(Dataset records)
::::

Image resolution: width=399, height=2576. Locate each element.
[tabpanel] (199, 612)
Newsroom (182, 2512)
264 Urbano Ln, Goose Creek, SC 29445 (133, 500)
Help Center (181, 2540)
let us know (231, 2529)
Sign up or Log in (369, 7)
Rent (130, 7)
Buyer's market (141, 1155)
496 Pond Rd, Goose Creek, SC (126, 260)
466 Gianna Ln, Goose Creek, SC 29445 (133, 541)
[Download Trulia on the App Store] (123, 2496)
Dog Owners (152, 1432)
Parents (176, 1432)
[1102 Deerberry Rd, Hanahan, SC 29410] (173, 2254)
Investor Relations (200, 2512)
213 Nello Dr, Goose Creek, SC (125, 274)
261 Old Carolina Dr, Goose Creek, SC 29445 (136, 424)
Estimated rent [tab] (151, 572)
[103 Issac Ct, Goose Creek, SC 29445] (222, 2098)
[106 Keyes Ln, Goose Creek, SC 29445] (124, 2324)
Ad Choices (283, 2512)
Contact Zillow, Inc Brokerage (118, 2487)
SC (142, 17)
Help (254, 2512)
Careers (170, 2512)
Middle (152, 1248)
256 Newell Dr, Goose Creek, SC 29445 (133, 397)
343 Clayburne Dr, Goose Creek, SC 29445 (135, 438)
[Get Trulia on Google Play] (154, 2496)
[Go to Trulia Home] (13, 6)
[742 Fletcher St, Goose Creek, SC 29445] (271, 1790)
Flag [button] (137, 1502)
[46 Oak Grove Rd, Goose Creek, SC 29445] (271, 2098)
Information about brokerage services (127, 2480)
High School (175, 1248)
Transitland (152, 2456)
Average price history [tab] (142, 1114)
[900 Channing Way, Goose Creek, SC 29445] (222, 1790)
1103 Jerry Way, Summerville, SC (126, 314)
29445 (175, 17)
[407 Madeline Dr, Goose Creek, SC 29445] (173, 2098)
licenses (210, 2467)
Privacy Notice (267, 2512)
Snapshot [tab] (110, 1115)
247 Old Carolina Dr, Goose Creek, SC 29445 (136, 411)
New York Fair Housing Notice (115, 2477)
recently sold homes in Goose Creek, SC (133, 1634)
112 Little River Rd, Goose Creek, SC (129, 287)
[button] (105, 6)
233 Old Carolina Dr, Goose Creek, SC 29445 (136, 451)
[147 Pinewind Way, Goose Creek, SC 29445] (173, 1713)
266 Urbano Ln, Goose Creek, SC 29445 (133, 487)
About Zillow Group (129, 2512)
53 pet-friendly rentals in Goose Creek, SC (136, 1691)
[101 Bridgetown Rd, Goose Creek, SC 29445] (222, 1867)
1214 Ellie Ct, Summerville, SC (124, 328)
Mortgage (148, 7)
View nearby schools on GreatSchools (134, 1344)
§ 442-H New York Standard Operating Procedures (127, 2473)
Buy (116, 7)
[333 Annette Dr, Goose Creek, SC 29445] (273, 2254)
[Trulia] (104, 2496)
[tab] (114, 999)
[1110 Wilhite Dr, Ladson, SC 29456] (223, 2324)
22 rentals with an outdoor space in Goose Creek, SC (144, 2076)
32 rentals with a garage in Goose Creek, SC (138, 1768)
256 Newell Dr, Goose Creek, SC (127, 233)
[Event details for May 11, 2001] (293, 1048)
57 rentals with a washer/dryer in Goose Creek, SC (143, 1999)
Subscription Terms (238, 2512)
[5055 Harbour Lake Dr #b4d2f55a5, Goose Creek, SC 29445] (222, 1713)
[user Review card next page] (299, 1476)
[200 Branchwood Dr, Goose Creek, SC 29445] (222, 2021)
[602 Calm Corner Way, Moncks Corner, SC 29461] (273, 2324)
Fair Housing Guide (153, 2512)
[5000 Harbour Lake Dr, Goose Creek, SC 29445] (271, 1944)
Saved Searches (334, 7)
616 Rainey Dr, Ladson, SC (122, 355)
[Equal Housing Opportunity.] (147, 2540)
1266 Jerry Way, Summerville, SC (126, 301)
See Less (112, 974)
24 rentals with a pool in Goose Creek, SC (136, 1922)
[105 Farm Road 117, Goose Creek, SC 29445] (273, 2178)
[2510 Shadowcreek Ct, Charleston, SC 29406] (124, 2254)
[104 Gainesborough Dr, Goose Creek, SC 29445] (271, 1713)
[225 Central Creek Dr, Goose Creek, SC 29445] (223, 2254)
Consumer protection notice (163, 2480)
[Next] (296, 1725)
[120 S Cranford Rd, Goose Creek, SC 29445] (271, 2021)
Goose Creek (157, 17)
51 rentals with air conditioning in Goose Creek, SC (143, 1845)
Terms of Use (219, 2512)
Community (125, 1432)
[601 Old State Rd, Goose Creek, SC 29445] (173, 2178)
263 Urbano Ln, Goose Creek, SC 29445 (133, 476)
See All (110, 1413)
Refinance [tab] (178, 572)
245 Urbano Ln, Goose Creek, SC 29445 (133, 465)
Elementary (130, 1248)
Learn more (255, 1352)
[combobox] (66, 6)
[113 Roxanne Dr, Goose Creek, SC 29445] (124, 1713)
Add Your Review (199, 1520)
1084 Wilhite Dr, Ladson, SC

::::

* **WHAT THE TASK REQUIRES**
Filter the entries down to the lines that hold "Wilhite". Copy those lines.

* **RESPONSE TO THE TASK**
[1110 Wilhite Dr, Ladson, SC 29456] (223, 2324)
1084 Wilhite Dr, Ladson, SC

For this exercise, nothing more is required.